Read more about how to invest in bonds here.

Frequently asked questions (FAQs)

The best short-term investment depends on your individual goals, time horizon and risk tolerance. Options like high-yield savings accounts, money market accounts or short-term bonds often strike a balance between safety and modest returns. Those options can be a prudent strategy for short-term financial objectives.

Investors should prioritize liquidity, safety and low fees when considering short-term investments. Easy access to funds, low costs and capital preservation are key. Additionally, understanding your unique risk tolerance and making sure your investments are aligned with your specific financial goals is crucial for a successful short-term strategy.

A short-term investment is typically one held for a brief period, sometimes for only a few months, but the time period can be as long as five years. The primary goal is to preserve capital and generate modest returns. If you’re looking for a short-term investment to meet a specific financial goal, look for vehicles that emphasize liquidity, allowing easy access to funds when you need them, including high-yield savings accounts, money market accounts, CDs and short-term bonds.

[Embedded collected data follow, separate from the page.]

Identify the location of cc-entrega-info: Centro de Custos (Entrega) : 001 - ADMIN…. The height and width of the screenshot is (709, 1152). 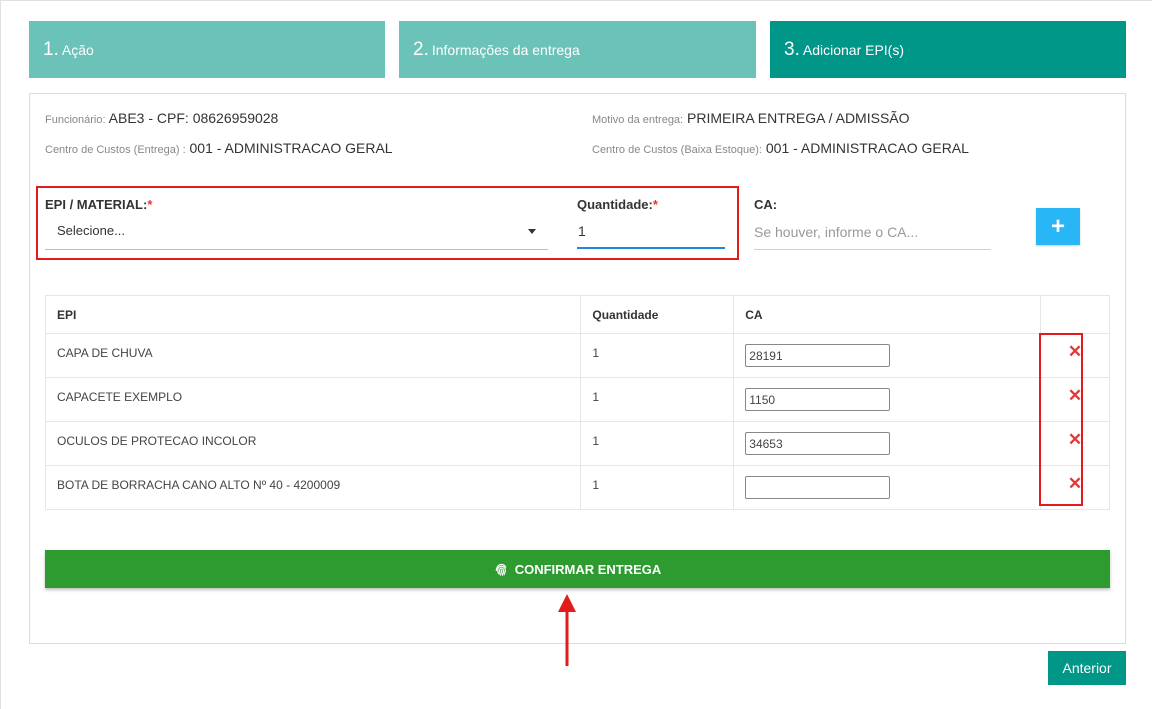
(219, 148). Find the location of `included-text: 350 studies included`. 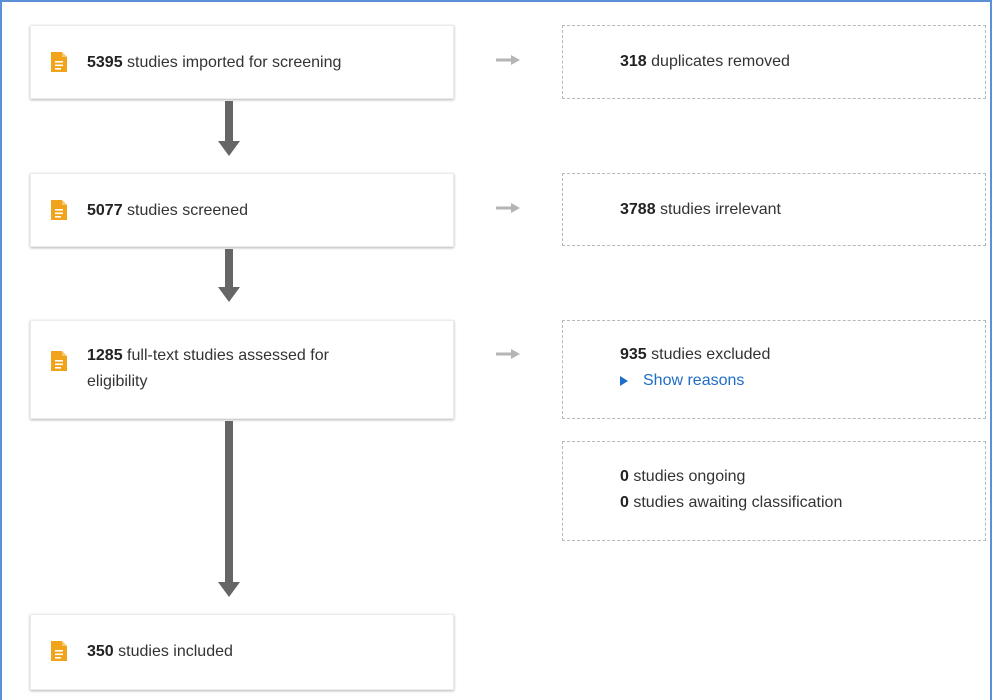

included-text: 350 studies included is located at coordinates (260, 652).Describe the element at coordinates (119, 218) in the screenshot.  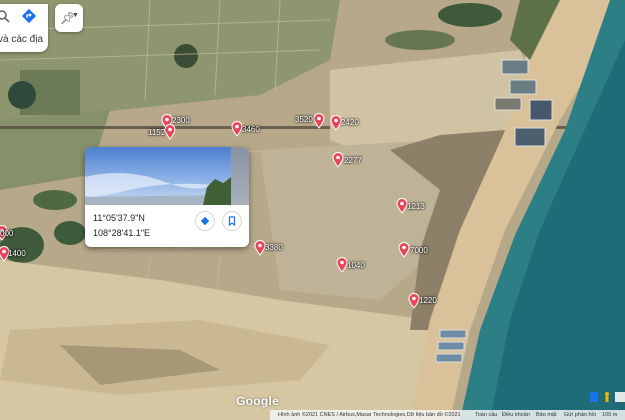
I see `latitude-text: 11°05'37.9"N` at that location.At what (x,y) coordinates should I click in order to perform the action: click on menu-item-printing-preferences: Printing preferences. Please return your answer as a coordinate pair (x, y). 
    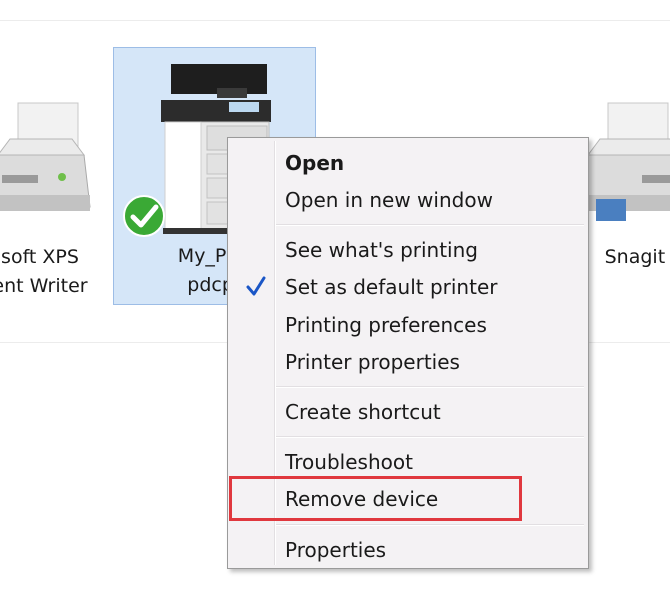
    Looking at the image, I should click on (408, 325).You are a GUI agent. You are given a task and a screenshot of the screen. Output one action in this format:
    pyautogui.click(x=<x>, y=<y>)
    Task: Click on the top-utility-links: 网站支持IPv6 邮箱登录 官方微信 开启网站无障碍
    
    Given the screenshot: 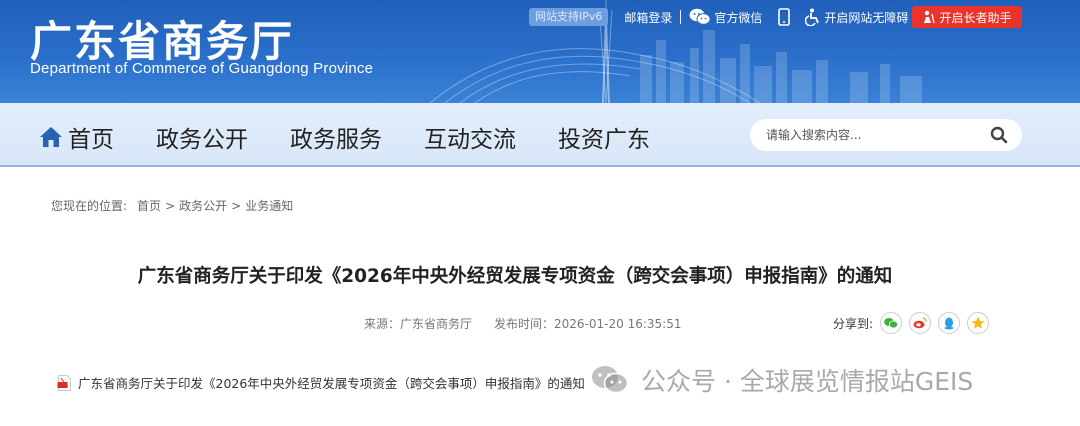 What is the action you would take?
    pyautogui.click(x=718, y=17)
    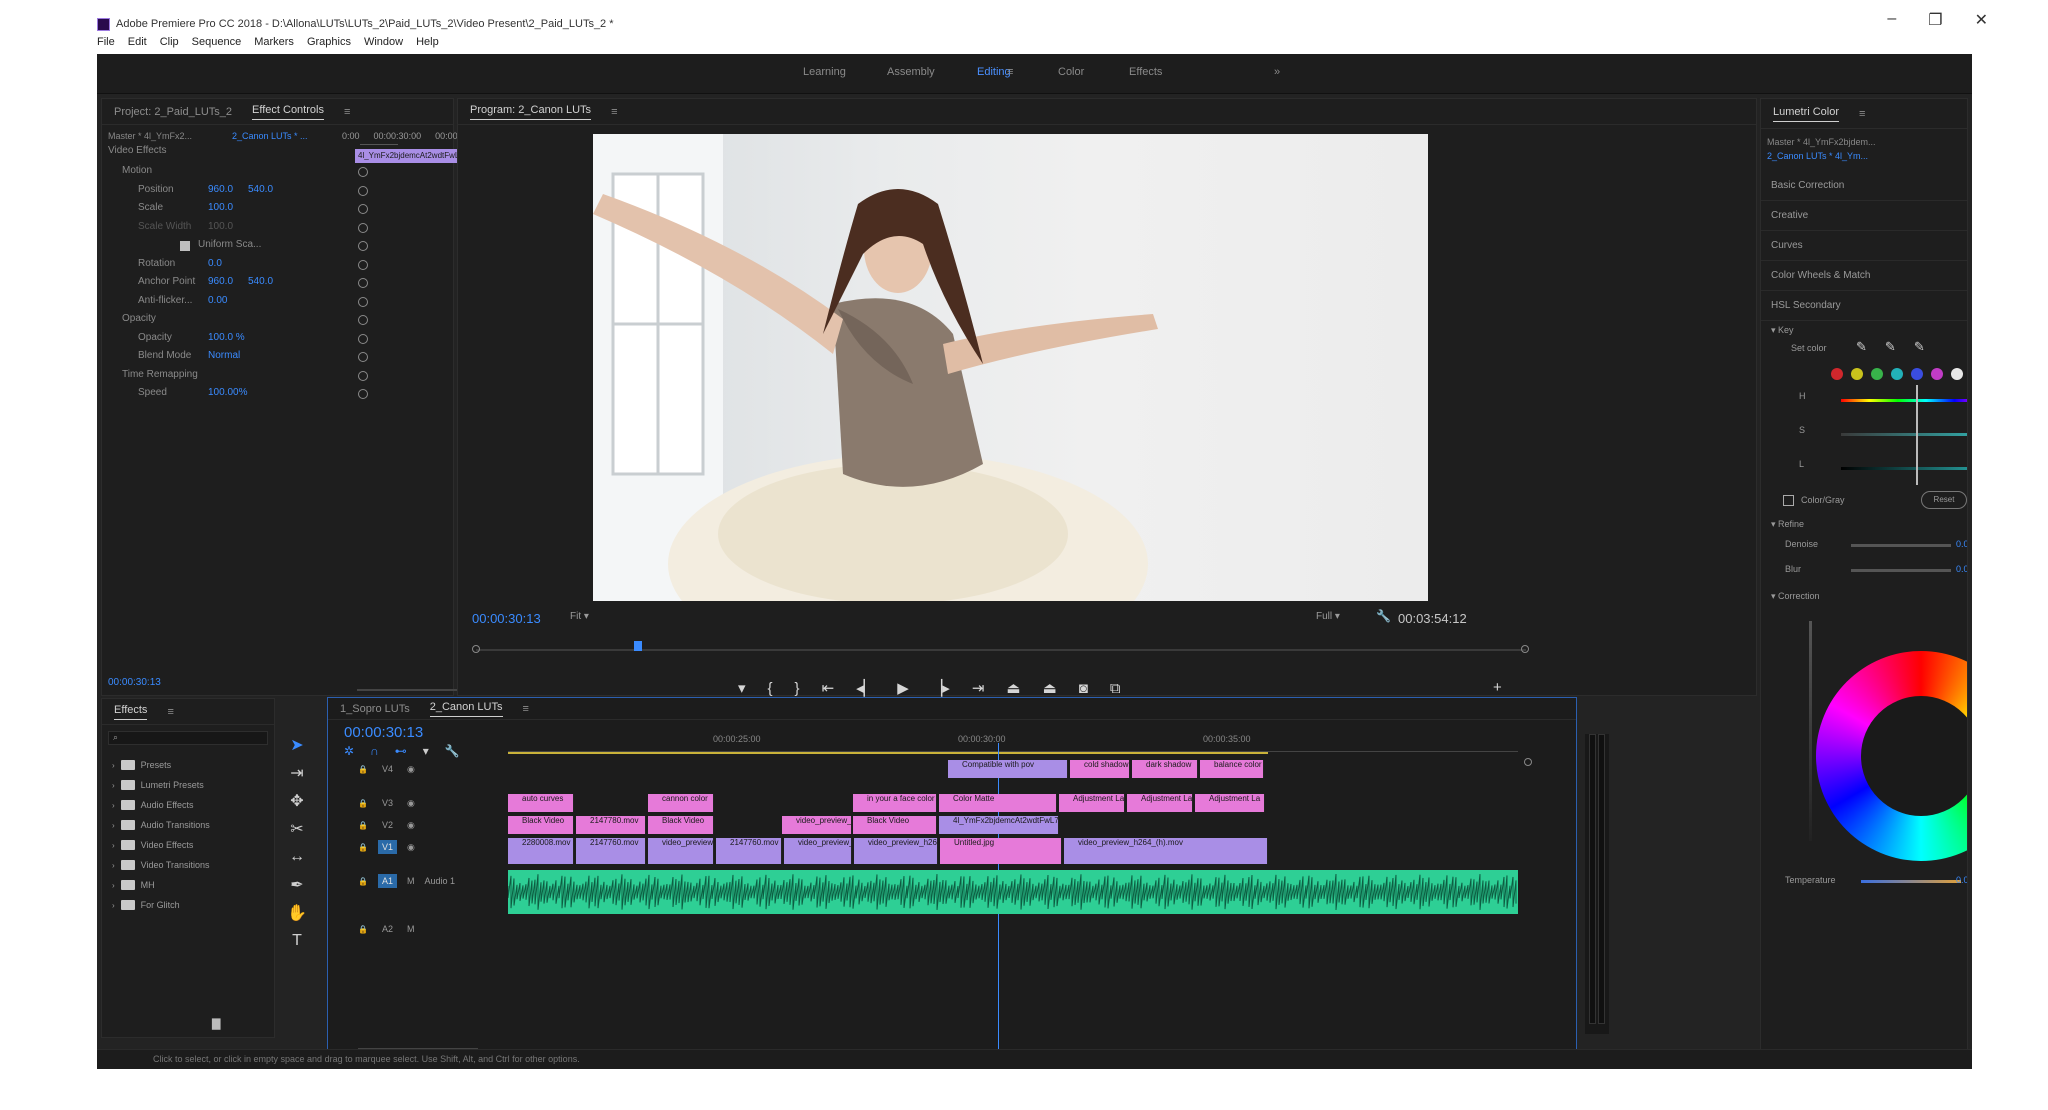 The width and height of the screenshot is (2048, 1110). What do you see at coordinates (238, 341) in the screenshot?
I see `effect-property-row: Opacity 100.0 %` at bounding box center [238, 341].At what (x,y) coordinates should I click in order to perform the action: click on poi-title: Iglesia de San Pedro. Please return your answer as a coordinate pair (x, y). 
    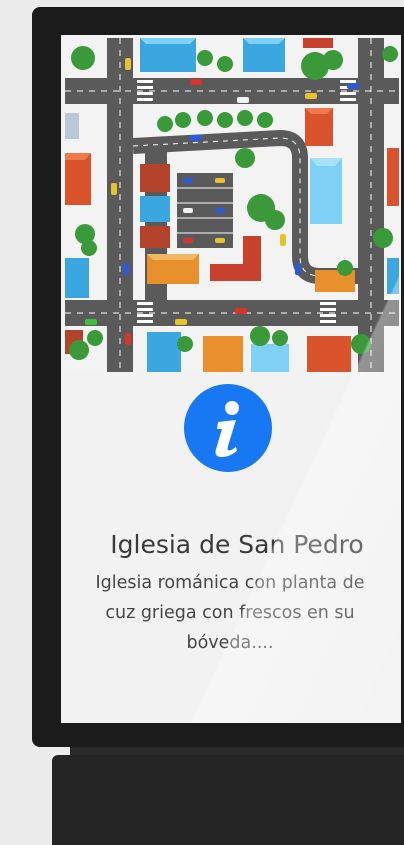
    Looking at the image, I should click on (237, 544).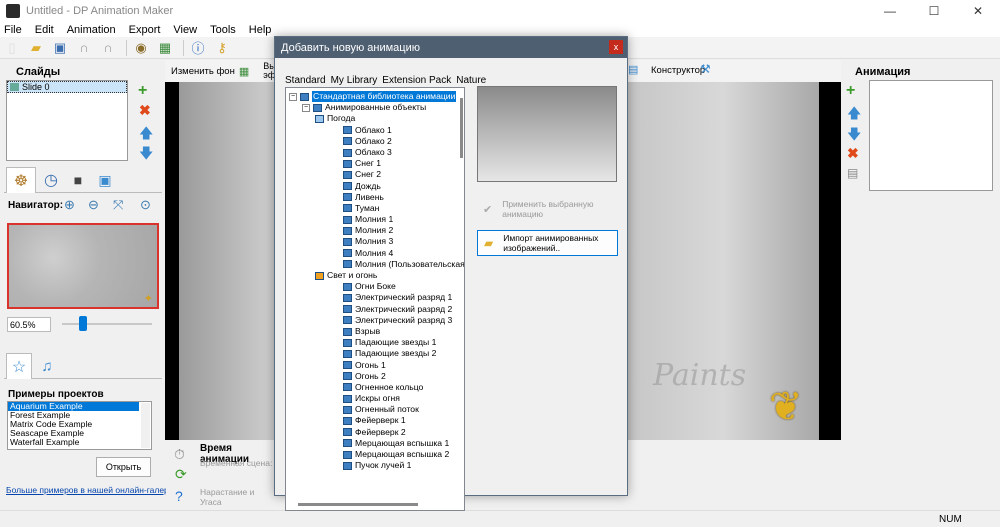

Since they prioritize the preservation of capital and minimize risk, high-yield savings accounts and CDs from reputable banks are among the safest short-term investments. They also typically offer FDIC protection, which means that your principal would be safeguarded, up to $250,000, in the event the bank were to fail. Other short-term investments that are generally regarded as safe include money market accounts and short-term government and municipal bond funds.

Cryptocurrencies, “meme stocks,” day trading and currency trading are all considered to be among the riskiest short-term investments.